The impact of the import duties imposed by President Trump on capital flows in the solar industry the first quarter of 2018 was clear and undeniable. According to the latest quarterly report by Mercom Capital, total corporate funding fell to only $2 billion, a 65% fall from the fourth quarter and its lowest level since the second quarter of 2017.
Venture capital funding, debt financing and public market financing all fell on both quarter-over-quarter and year-over-year basis. While in previous quarters one or more of these categories falls, in the most recent quarter all were down.
Additionally, large-scale project funding fell to $2.7 billion, down 27% from the fourth quarter but still marginally higher than in the first quarter of 2017. Residential and commercial solar project funds, however, actually increased quarter-over-quarter due to one $400 million deal.
Given the fewer number of deals in this space, total volumes have been more uneven from quarter to quarter.
Plenty of companies, projects changing hands
However, one category boomed – corporate mergers and acquisitions. Global Infrastructure Partners’ $5 billion acquisition of Singapore’s Equis Energy was larger than the total in any one quarter over the last year, and was one of five acquisitions where the value was disclosed.
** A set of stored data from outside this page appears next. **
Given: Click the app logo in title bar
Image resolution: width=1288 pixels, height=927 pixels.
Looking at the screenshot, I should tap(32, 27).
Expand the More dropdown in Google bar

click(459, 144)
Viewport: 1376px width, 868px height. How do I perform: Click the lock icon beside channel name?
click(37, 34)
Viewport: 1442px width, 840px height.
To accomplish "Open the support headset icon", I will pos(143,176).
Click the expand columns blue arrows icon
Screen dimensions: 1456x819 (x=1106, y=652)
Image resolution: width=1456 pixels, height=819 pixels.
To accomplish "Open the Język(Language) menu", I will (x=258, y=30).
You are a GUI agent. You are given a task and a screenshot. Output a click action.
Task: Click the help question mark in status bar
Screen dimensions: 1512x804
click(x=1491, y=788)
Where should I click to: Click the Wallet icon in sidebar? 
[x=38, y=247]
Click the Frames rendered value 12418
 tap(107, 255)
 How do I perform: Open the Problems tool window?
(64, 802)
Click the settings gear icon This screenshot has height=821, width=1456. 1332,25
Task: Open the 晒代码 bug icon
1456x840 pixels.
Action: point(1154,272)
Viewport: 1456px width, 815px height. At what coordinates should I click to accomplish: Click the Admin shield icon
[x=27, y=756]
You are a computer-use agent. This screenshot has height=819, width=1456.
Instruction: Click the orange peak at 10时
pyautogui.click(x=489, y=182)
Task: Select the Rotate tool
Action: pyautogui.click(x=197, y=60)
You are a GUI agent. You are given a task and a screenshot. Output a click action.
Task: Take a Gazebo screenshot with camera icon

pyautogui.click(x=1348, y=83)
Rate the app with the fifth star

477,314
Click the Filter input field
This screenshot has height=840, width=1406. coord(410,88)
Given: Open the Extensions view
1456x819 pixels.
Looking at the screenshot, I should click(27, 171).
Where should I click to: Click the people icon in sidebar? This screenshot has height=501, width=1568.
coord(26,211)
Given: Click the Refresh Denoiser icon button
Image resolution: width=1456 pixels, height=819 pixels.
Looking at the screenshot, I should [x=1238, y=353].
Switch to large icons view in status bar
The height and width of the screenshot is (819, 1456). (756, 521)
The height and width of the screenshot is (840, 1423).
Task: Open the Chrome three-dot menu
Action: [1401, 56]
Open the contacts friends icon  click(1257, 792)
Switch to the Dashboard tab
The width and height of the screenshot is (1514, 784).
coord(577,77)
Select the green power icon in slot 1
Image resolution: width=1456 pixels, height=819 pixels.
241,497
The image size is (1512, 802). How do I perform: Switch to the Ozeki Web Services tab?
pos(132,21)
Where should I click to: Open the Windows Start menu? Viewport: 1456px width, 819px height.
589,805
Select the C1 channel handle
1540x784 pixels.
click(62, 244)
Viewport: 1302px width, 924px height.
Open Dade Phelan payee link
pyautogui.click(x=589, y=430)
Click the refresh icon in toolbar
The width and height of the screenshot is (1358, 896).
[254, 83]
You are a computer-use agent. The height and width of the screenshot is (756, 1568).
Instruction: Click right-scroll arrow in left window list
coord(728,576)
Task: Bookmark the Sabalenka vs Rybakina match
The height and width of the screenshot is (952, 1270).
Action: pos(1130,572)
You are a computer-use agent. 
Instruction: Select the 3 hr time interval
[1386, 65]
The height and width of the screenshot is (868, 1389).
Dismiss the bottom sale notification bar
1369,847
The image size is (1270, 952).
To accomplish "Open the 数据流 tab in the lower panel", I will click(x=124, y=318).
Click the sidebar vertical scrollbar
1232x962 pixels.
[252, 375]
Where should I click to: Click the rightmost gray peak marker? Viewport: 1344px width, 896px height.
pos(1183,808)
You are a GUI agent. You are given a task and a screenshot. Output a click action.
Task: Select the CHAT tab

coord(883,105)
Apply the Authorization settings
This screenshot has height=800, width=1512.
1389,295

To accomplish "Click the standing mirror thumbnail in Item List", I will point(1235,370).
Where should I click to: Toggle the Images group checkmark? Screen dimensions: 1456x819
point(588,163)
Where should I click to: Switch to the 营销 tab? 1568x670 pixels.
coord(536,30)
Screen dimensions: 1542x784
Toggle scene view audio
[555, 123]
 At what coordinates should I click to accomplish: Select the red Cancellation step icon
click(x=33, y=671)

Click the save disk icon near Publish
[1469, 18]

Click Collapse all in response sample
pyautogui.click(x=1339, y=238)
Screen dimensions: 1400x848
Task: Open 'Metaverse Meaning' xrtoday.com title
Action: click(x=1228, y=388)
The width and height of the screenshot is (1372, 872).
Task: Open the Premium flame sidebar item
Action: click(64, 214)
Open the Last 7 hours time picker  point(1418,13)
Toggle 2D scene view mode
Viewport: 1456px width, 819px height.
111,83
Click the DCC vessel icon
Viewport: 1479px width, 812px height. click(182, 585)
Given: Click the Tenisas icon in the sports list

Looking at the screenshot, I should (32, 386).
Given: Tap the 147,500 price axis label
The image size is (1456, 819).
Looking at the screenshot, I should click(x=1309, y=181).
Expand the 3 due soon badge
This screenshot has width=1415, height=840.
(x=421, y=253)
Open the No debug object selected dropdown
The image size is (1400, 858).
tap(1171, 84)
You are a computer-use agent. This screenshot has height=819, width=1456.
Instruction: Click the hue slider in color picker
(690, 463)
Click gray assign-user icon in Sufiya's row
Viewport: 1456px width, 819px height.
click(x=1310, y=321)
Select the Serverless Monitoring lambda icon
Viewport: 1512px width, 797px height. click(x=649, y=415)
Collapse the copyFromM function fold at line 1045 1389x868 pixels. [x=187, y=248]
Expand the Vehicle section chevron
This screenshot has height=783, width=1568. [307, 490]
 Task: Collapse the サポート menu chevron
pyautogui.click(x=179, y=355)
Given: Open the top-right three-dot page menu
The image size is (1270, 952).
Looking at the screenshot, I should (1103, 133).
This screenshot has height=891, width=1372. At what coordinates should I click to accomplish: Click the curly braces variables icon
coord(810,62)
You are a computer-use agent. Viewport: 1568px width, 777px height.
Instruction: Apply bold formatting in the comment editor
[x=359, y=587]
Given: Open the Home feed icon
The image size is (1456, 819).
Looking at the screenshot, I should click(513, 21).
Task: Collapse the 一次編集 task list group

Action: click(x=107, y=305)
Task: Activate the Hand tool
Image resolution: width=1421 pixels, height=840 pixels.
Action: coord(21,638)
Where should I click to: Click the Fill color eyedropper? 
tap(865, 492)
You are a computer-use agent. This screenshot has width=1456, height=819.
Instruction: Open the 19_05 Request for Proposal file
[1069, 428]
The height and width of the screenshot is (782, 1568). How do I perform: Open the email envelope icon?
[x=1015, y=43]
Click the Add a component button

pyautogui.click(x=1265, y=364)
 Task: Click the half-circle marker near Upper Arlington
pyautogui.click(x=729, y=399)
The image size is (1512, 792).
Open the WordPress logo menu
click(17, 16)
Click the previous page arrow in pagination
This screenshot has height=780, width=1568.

Additionally a record 80 large-scale project acquisition deals were closed, however the value at $1.9 billion was around the mid-point of the last six quarters. The top five transactions include BayWa’s $197 million acquisition of a 70% stake in the GroenLeven Group’s solar project pipeline.
It remains to be seen how the global solar funding landscape will recover during the second quarter. While the tariffs are now a known quantity and can be factored into business plans, the trade war that President Trump has engaged in with China continues to introduce new uncertainties.